I was wondering about falsifiability, and I have an intuitive idea of its meaning based on seeing it used throughout the body of the science, but I was wondering in a more specific logically rigorous context what that word really means.

I read on the Wikipedia page for falsifiability the following: "A theory or hypothesis is falsifiable (or refutable) if it can be logically contradicted by an empirical test using existing technologies. Popper insisted that, as a logical criterion, falsifiability is distinct from the related concept "capacity to be proven wrong" discussed in Lakatos' falsificationism.[C][D] Even being a logical criterion, its purpose is to make the theory predictive and testable, and thus useful in practice."
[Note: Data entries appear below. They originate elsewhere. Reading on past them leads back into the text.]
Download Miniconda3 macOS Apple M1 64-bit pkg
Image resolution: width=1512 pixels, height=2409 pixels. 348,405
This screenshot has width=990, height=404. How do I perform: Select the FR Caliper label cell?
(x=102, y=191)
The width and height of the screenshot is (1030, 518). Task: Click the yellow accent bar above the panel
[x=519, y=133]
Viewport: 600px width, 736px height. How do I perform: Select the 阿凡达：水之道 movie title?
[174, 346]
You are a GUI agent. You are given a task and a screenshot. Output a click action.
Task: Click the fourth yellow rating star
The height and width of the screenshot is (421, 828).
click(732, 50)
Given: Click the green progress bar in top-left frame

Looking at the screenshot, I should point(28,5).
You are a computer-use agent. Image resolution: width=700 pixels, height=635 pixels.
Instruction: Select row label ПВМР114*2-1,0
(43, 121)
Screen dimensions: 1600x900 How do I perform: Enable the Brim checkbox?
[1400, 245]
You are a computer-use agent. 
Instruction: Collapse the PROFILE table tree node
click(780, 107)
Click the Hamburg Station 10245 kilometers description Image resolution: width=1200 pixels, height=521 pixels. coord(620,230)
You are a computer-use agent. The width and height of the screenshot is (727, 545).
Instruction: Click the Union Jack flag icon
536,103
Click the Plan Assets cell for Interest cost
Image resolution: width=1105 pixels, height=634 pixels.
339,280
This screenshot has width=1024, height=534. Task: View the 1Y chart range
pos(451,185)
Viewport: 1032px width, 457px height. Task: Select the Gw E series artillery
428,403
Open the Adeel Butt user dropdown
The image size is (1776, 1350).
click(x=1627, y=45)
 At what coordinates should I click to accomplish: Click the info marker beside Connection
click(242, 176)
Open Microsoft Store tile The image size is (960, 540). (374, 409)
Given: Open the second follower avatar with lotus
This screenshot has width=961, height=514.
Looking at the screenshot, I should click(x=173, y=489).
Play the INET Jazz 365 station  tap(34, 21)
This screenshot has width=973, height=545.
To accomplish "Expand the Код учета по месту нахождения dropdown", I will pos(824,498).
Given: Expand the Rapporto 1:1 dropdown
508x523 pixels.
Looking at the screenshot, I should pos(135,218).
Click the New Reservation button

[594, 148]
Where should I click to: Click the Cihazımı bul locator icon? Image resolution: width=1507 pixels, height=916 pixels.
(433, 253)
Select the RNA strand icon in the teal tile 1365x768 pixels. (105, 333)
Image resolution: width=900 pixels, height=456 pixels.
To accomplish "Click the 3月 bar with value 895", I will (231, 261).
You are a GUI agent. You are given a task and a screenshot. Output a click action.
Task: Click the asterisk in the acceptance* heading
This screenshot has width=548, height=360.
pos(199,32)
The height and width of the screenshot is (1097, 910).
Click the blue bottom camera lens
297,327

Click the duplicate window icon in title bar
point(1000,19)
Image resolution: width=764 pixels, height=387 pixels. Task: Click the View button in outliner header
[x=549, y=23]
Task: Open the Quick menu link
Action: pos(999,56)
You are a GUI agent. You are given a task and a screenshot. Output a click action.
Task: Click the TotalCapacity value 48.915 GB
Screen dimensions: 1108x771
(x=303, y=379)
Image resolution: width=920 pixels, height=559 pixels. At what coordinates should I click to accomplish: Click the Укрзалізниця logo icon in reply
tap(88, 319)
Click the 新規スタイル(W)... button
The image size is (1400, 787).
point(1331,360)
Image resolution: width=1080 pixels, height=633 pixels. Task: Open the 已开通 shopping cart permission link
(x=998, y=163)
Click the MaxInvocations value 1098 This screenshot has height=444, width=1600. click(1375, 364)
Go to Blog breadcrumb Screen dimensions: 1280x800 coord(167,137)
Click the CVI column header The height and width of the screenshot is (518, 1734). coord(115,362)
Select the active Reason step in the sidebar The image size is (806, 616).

So basically I can think of data that challenges a scientific theory as data that "refutes" the theory, or scientific theory.

A scientific theory is falsifiable if an experiment can produce data that will falsify the theory.

If a theory is falsifiable that means it can be proven wrong, if the universe is around long enough, are we correct or incorrect to say "if something can happen it will happen."?

I am not sure how a scientist will say if something can happen it will potentially never happen, how do I understand the language used and what it means based on resolving this point of confusion?

Hopefully I made myself clear enough, if you have any questions, please feel free to ask.

Looking forward to your insights, thank you.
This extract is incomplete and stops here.